> Excerpt provided
▽
OK, then I really misunderstood the macro and now I see your points.
Thinking about it some more having a full hierarchy locked is not that
good idea after all. We would block also parallel branches which will
not bail out from OOM if we handle oom condition in another branch.

> 
> > I have to confess that the behavior of mem_cgroup_start_loop is little
> > bit obscure to me. The comment says it searches for the cgroup with the
> > minimum ID - I assume this is the root of the hierarchy. Is this
> > correct?
> > 
> 
> No. Assume following sequence.
> 
>   1.  cgcreate -g memory:X  css_id=5 assigned.
>   ........far later.....
>   2.  cgcreate -g memory:A  css_id=30 assigned.
>   3.  cgdelete -g memory:X  css_id=5 freed.
>   4.  cgcreate -g memory:A/B
>   5.  cgcreate -g memory:A/C
>   6.  cgcreate -g memory:A/B/D
>   7.  cgcreate -g memory:A/B/E
> 
> Then, css_id will be
> ==
>  A css_id=30
>  B css_id=5  # reuse X's id.
>  C css_id=31
>  D css_id=32
>  E css_id=33
> ==
> Then, the search under "B" will find B->D->E
> 
> The search under "A" will find B->A->C->D->E. 
> 
> > If yes then if we have oom in what-ever cgroup in the hierarchy then
> > the above code should lock the whole hierarchy and the above never
> > happens. Right?
> 
> Yes and no. old code allows following happens at the same time.
> 
>       A
>     B   C
>    D E   F
>  
>    B-D-E goes into OOM because of B's limit.
>    C-F   goes into OOM because of C's limit
> 
> 
> When you stop OOM under A because of B's limit, C can't invoke OOM.
> 
> After a little more consideration, my suggestion is,
> 
> === lock ===
> 	bool success = true;
> 	...
> 	for_each_mem_cgroup_tree(iter, mem) {
> 		success &= !!atomic_add_unless(&iter->oom_lock, 1, 1);
> 		/* "break" loop is not allowed because of css refcount....*/
> 	}
> 	return success.
> 
> By this, when a sub-hierarchy is under OOM, don't invoke new OOM.

Hmm, I am afraid this will not work as well. The group tree traversing
depends on the creation order so we might end up seeing locked subtree
sooner than unlocked so we could grant the lock and see multiple OOMs.
△
> Problem
Please reproduce the passage of the memory cgroup OOM locking discussion word for word, starting at "OK, then I really" and ending at "Assume following sequence.".

> Given data
▽
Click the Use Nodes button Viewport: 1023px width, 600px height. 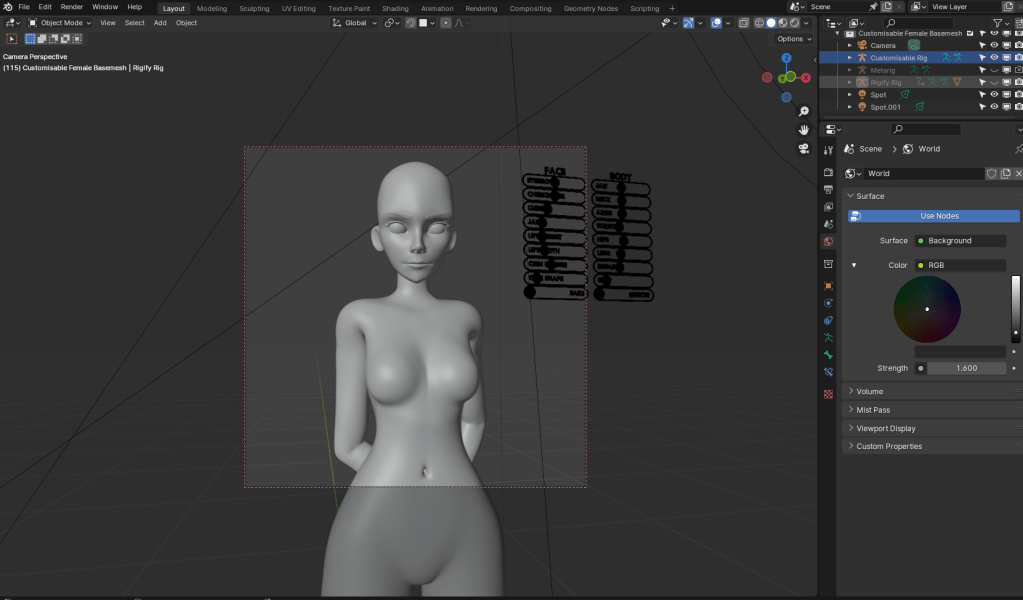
△
> Solution below
OK, then I really misunderstood the macro and now I see your points.
Thinking about it some more having a full hierarchy locked is not that
good idea after all. We would block also parallel branches which will
not bail out from OOM if we handle oom condition in another branch.

> 
> > I have to confess that the behavior of mem_cgroup_start_loop is little
> > bit obscure to me. The comment says it searches for the cgroup with the
> > minimum ID - I assume this is the root of the hierarchy. Is this
> > correct?
> > 
> 
> No. Assume following sequence.